*** Opening Exercise material ***
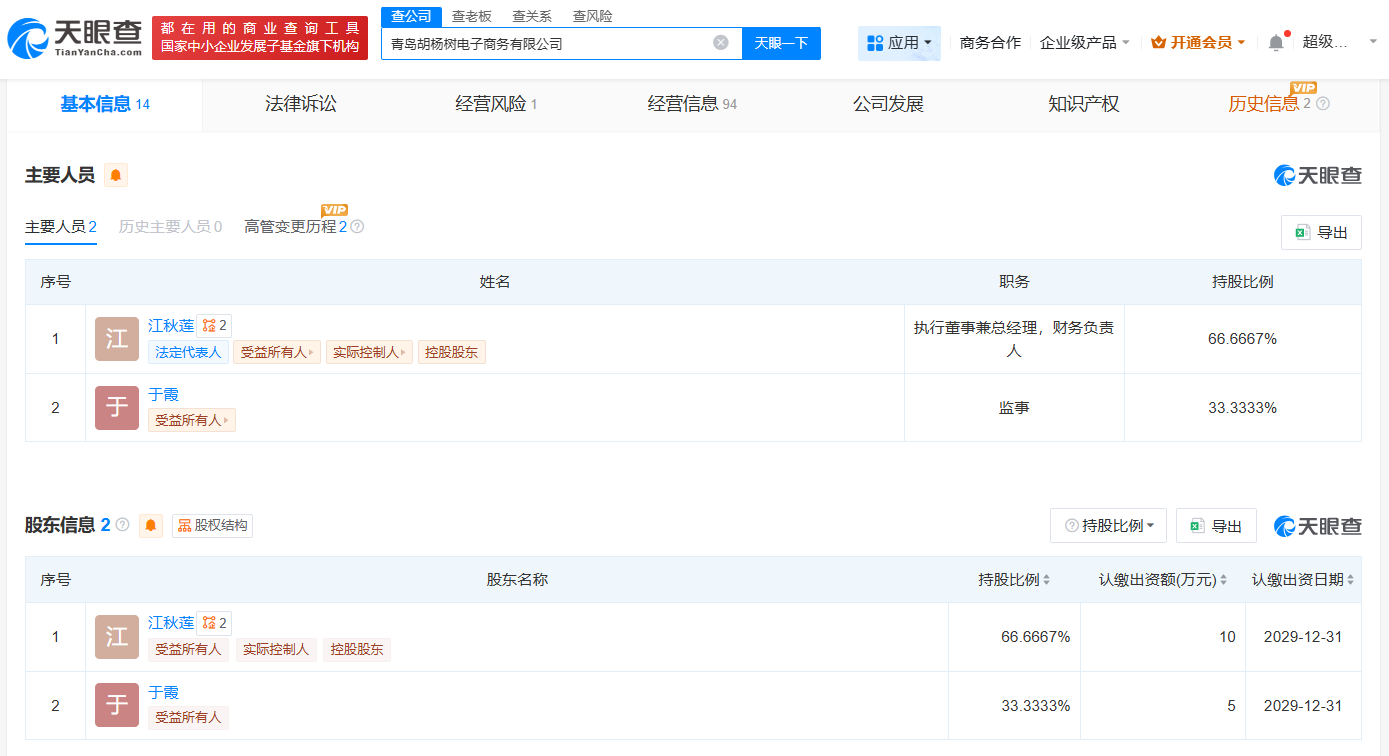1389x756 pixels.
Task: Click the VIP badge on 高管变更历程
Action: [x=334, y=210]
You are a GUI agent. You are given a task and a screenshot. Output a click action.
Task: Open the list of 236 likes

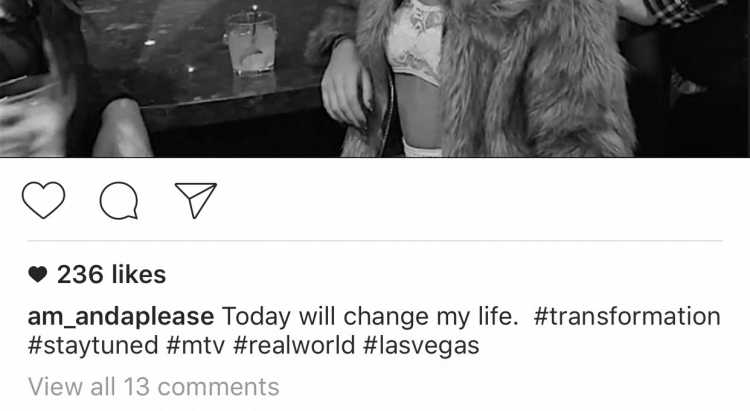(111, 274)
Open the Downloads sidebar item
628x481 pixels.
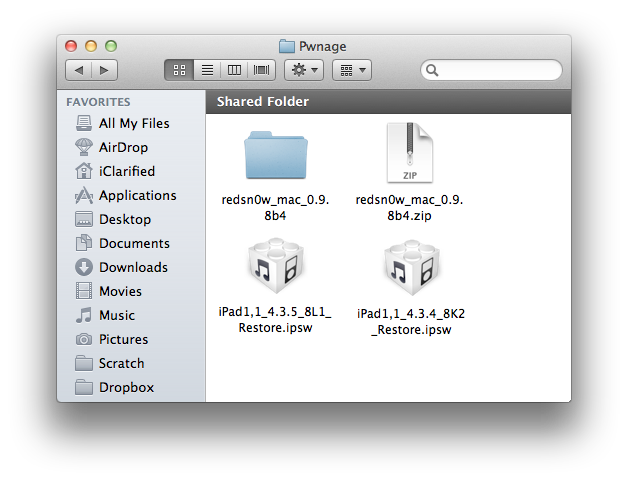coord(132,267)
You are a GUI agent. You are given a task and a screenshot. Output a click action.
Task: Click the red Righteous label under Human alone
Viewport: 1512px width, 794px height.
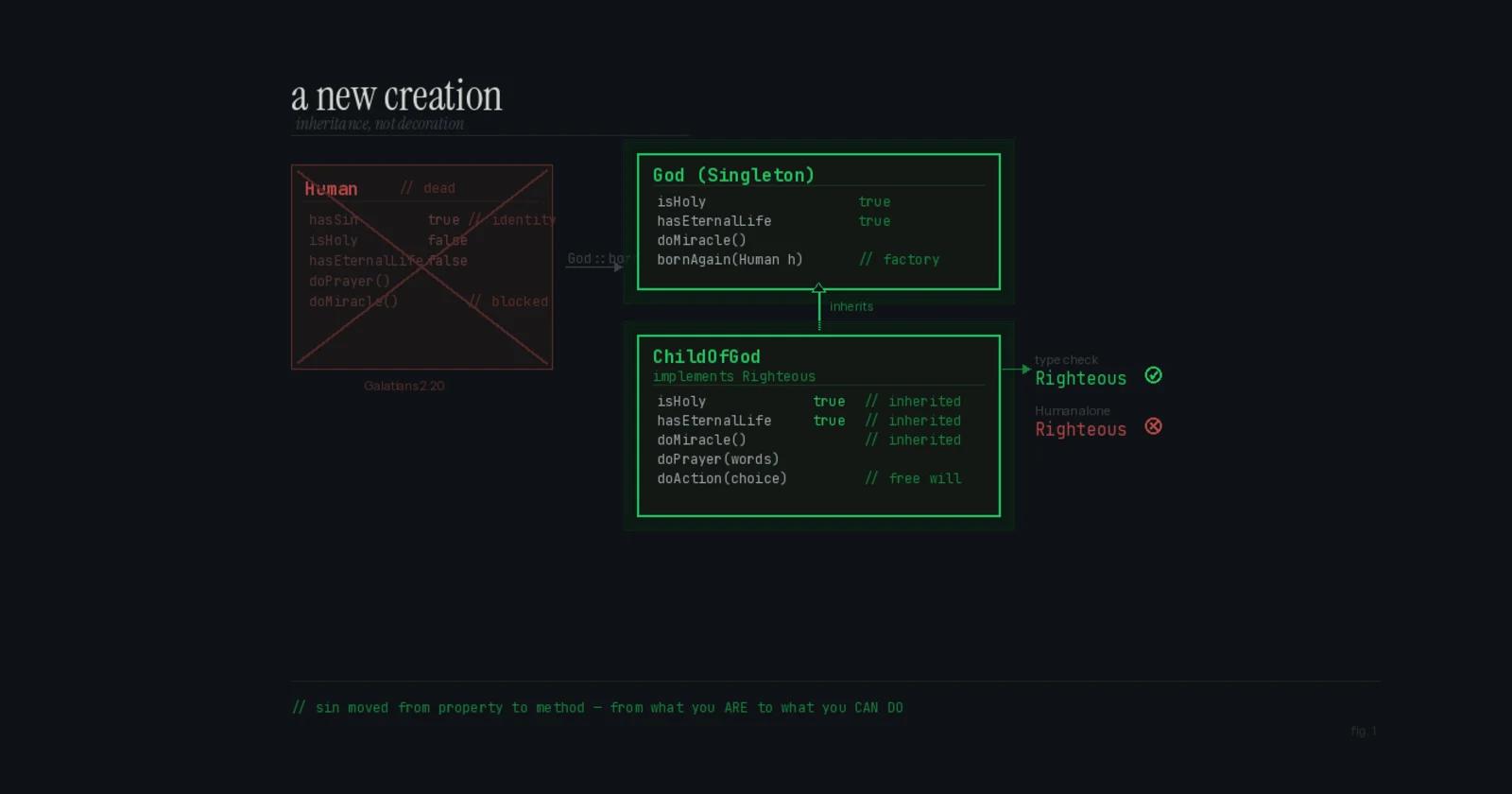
*** Closing Exercise material ***
*** Opening Exercise material ***
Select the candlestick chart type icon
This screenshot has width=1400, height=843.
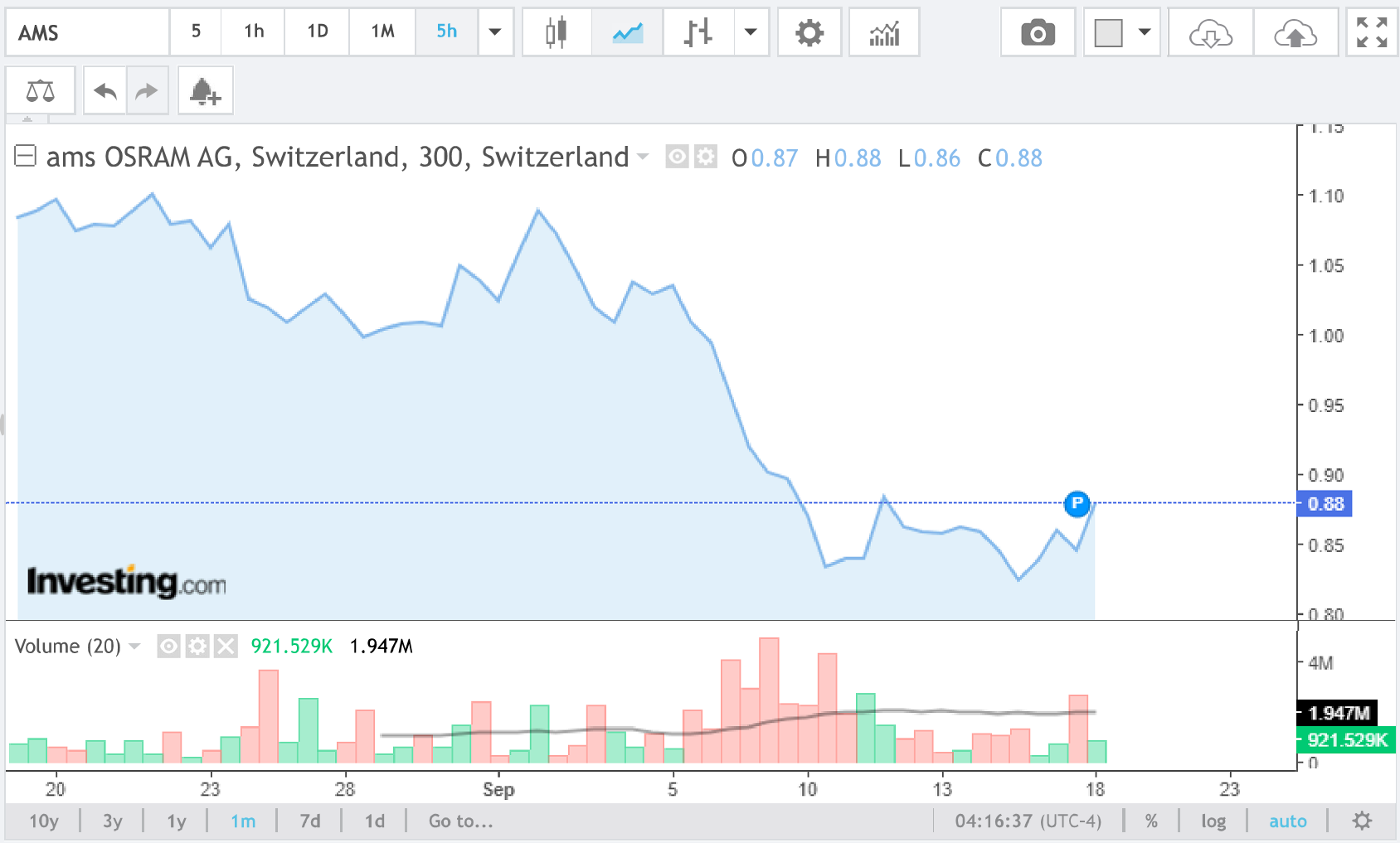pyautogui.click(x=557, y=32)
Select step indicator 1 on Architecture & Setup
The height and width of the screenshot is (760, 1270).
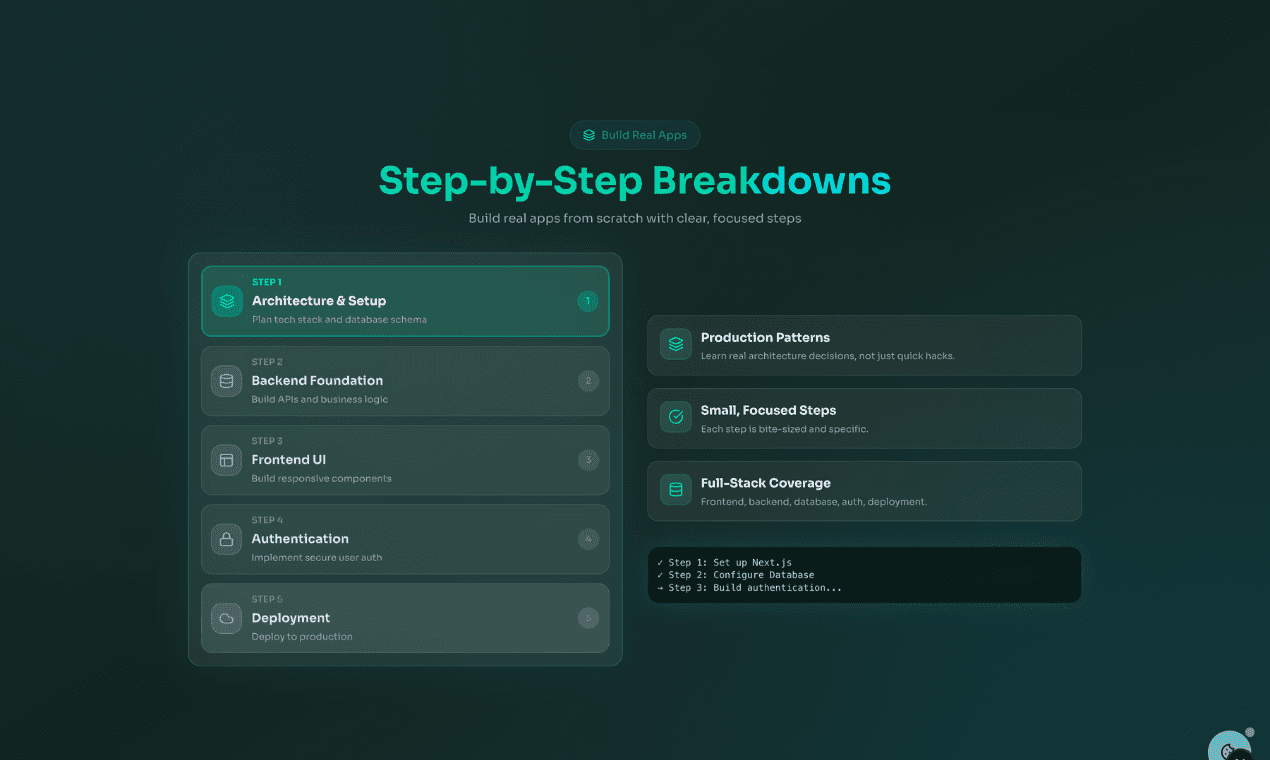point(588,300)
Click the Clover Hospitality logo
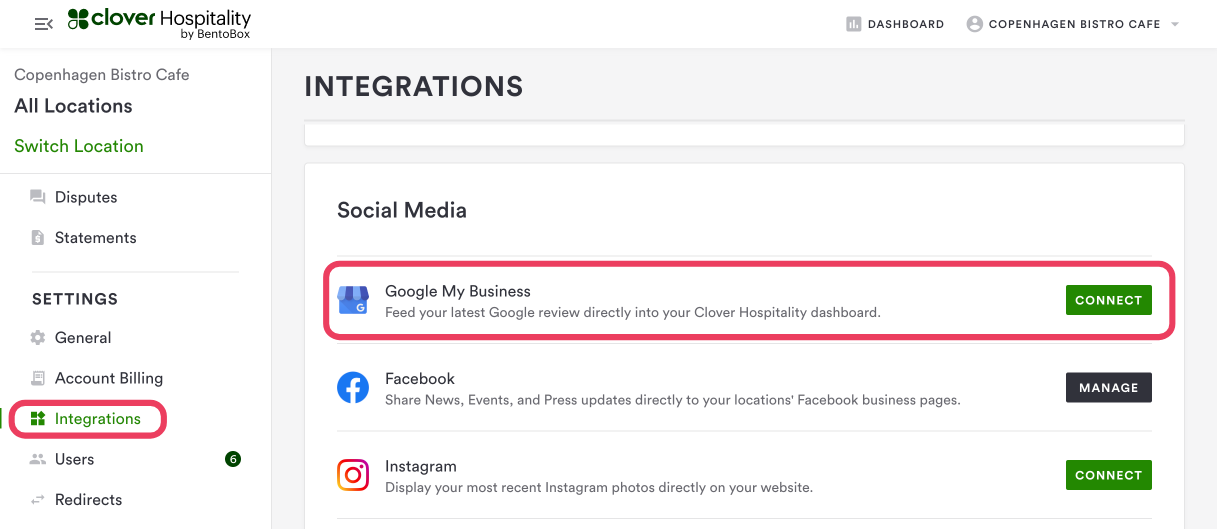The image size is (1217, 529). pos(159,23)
*** Closing Exercise material ***
*** Opening Exercise material ***
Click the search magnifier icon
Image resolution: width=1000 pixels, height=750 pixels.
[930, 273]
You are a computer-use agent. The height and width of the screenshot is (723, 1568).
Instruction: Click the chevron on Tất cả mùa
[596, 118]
*** Closing Exercise material ***
**Directions for this task:**
From the data above, output only the lines between the line containing "Task: Click the red" and the line containing "Viewport: 1512px width, 794px height.", inclusive, exactly as written.

**Reply:**
Task: Click the red Righteous label under Human alone
Viewport: 1512px width, 794px height.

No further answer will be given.